**Instructions to follow:** Copy exactly the lines of the data below that run from the line holding "[menuitem] (483, 97)" through the line holding "Партнер рамблера (176, 2536)", both ends included.

════

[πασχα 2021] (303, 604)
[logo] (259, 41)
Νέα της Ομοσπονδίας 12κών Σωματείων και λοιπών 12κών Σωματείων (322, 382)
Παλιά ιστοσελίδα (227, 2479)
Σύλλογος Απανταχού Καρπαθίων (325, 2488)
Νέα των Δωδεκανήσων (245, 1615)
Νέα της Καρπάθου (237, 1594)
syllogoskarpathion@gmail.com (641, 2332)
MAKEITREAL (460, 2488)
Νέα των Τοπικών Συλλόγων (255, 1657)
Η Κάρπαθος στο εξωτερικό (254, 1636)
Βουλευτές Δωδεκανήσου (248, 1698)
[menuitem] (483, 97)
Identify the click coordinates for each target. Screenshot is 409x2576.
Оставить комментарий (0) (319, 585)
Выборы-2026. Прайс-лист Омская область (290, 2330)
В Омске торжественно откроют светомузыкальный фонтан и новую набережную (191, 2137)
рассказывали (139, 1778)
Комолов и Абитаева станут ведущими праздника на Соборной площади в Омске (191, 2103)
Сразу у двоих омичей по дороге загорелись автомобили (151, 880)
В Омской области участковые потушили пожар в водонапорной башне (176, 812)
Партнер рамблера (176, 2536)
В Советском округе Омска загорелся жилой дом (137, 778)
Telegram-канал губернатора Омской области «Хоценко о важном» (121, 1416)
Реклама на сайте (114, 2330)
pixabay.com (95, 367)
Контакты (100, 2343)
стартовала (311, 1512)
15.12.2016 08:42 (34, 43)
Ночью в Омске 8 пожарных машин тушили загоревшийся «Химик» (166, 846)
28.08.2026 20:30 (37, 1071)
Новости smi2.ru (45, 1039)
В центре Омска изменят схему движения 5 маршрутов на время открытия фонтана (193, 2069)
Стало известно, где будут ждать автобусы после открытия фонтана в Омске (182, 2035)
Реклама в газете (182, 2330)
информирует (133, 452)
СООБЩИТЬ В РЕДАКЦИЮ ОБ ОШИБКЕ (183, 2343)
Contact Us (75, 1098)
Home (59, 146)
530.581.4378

════

**Finished task:**
[menuitem] (483, 97)
Identify the click coordinates for each target. Screenshot is 409x2576.
Оставить комментарий (0) (319, 585)
Выборы-2026. Прайс-лист Омская область (290, 2330)
В Омске торжественно откроют светомузыкальный фонтан и новую набережную (191, 2137)
рассказывали (139, 1778)
Комолов и Абитаева станут ведущими праздника на Соборной площади в Омске (191, 2103)
Сразу у двоих омичей по дороге загорелись автомобили (151, 880)
В Омской области участковые потушили пожар в водонапорной башне (176, 812)
Партнер рамблера (176, 2536)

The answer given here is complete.